Face à ce retournement de situation qui fleurait presque le coup d´Etat, les mouvements étudiants qui avaient initié les manifestations se retirèrent immédiatement, surpris par l´attitude des médias et conscients d’être instrumentalisés par des groupes d’intérêt qui leur étaient étrangers, mais également victorieux puisqu’ils avaient obtenu l´annulation des nouveaux tarifs dans les transports. Notons au passage que ces mouvements ont témoigné de quelque chose de neuf dans l’histoire sociale du Brésil en ce qu’ils étaient indépendants de tout parti politique, s´organisèrent en réseaux horizontaux et ne prirent pas la peine de désigner des leaders spécifiques. Du côté gouvernemental, la présidente Dilma n´a pas profité des manifestations pour engager une révision critique des options libérales et favorables au marché de son gouvernement, mais elle a cependant réagi rapidement dans un discours où elle renvoya chacun à ses responsabilités et ne nia à aucun moment l’importance de la protestation. Elle a également suggéré la convocation d’un referendum portant sur la réforme politique, ce qui apparaît comme une initiative louable et nécessaire si l’on veut en finir avec les mécanismes viciés de la politique nationale, mais que les députés ont toujours refusé de promouvoir de peur de perdre leurs privilèges. Ainsi Dilma Rousseff a-t-elle en quelque sorte renvoyé la responsabilité du futur aux députés.

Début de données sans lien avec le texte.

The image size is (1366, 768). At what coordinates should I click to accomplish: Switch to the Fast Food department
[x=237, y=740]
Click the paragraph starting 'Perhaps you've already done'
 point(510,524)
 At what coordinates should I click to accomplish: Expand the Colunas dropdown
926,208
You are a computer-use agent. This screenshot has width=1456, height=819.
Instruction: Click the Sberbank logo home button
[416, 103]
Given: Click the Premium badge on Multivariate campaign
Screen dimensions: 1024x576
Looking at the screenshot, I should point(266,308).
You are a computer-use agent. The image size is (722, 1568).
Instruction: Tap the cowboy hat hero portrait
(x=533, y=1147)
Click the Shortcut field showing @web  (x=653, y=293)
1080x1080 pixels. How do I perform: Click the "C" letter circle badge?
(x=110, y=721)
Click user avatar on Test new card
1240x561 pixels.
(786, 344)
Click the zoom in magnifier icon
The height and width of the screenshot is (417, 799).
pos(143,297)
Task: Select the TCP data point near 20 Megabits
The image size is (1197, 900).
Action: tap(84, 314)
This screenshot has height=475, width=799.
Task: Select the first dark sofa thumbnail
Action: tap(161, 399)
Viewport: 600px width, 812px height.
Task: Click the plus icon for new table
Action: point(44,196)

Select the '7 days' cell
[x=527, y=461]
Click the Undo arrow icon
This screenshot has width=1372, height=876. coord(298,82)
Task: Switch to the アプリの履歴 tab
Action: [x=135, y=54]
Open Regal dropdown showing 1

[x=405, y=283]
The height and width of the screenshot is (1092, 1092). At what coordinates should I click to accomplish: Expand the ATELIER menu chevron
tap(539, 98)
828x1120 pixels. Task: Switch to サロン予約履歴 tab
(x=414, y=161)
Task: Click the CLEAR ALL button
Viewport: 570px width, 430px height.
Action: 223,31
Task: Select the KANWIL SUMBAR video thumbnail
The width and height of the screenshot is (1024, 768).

Enfin, les médias se sont vus d’autant plus vite contraints de faire machine arrière que la relève des manifestations initiales a été prise par des mouvements plus traditionnels (syndicats, mouvements de sans-logement émanant de la périphérie des grandes villes, etc.)  et de groupes sociaux qu´ils avaient toujours ignorés et ne pouvaient pas décemment associer au « mouvement civique et patriotique » qu’ils avaient inventé. Un mois après la fin des manifestations, tout se passe finalement comme si le statu quo ante avait été rétabli à la nuance près que la popularité de la présidente en exercice a considérablement chuté, un an avant les élections pour lesquelles elle était et demeure toutefois encore la grande favorite. Objectif atteint pour les médias. Il reste à savoir quand les jeunes, se sentant manipulés et trompés par les députés, occuperont à nouveau les rues pour exiger la réforme politique immédiate.